#### Task description:
Return the stretch of the records from the line containing "You are a GUI" through the line containing "point(284,571)", both included, with every line unchanged. Leave the pictures out of your answer.
## BEGIN Stored rows
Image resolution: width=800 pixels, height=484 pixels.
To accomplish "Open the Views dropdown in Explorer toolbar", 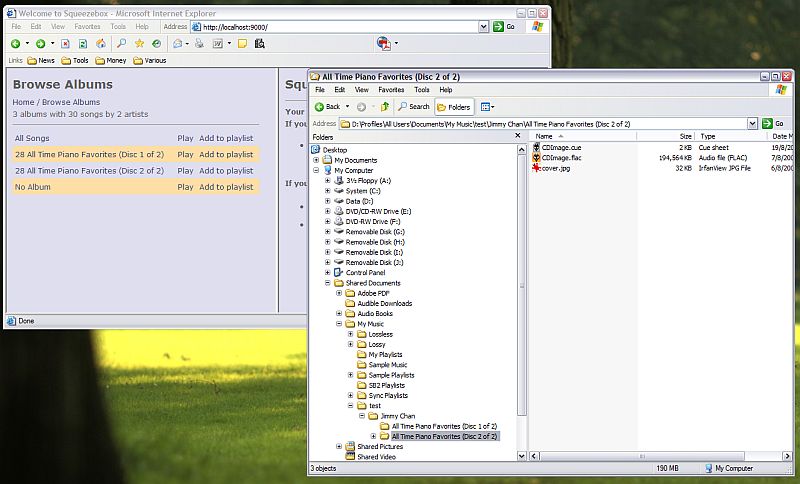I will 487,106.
## END Stored rows
## BEGIN Stored rows
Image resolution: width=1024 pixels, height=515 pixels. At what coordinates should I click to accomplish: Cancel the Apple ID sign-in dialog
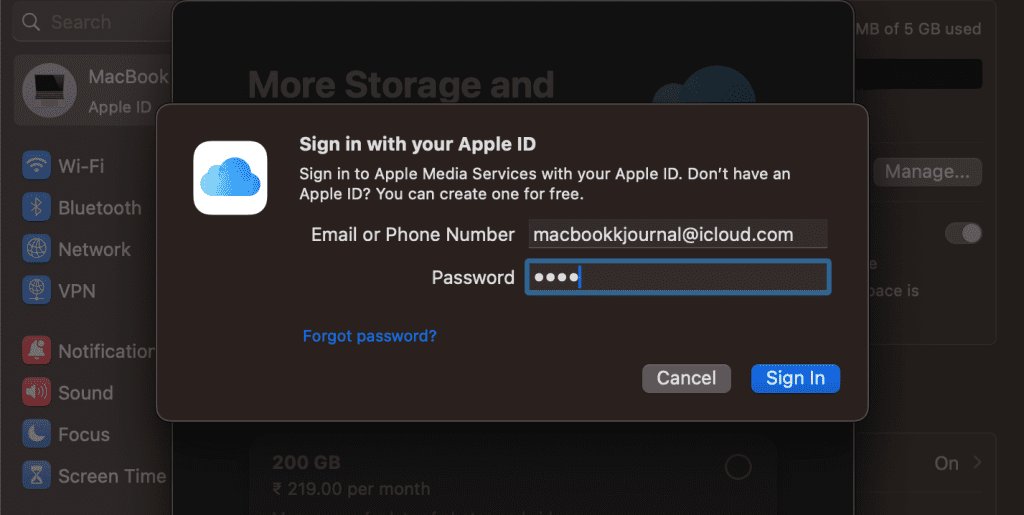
## END Stored rows
## BEGIN Stored rows
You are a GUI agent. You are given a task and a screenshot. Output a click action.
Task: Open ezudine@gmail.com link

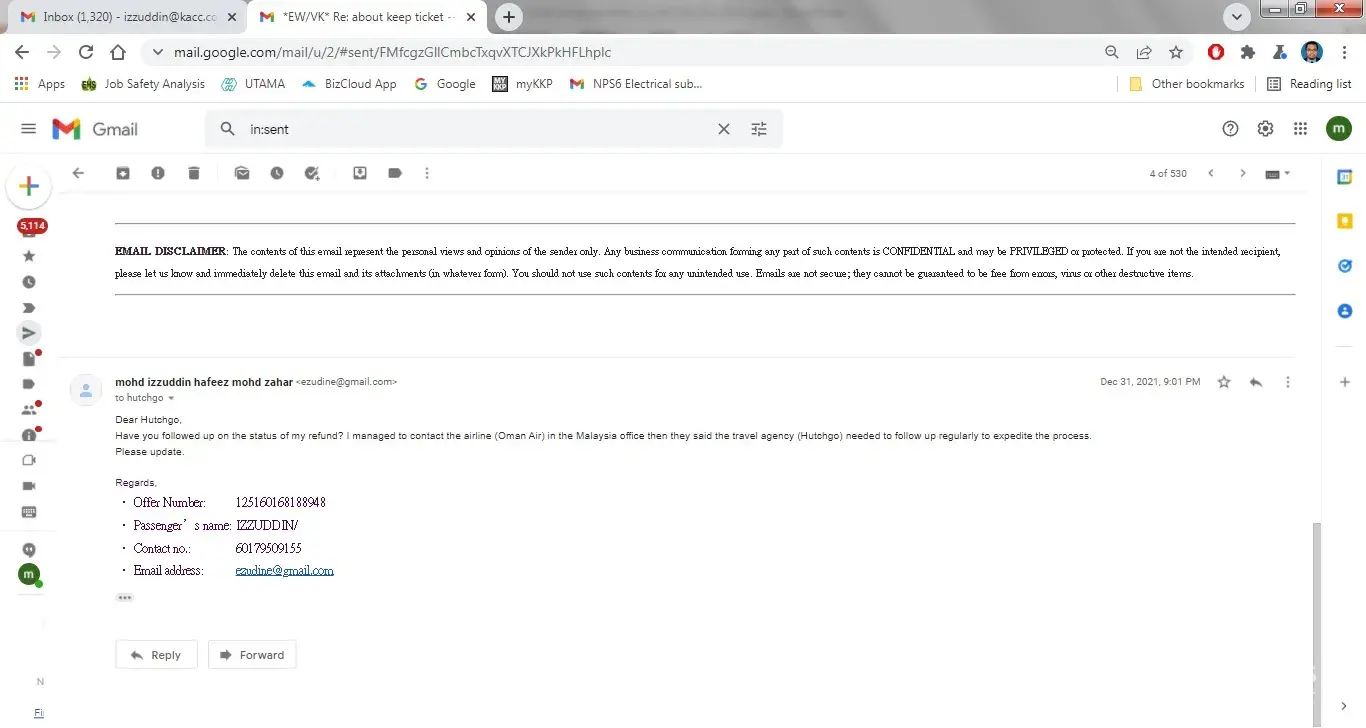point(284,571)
## END Stored rows
#### Exercise result:
You are a GUI agent. You are given a task and a screenshot. Output a click action.
Task: Open ezudine@gmail.com link

point(284,571)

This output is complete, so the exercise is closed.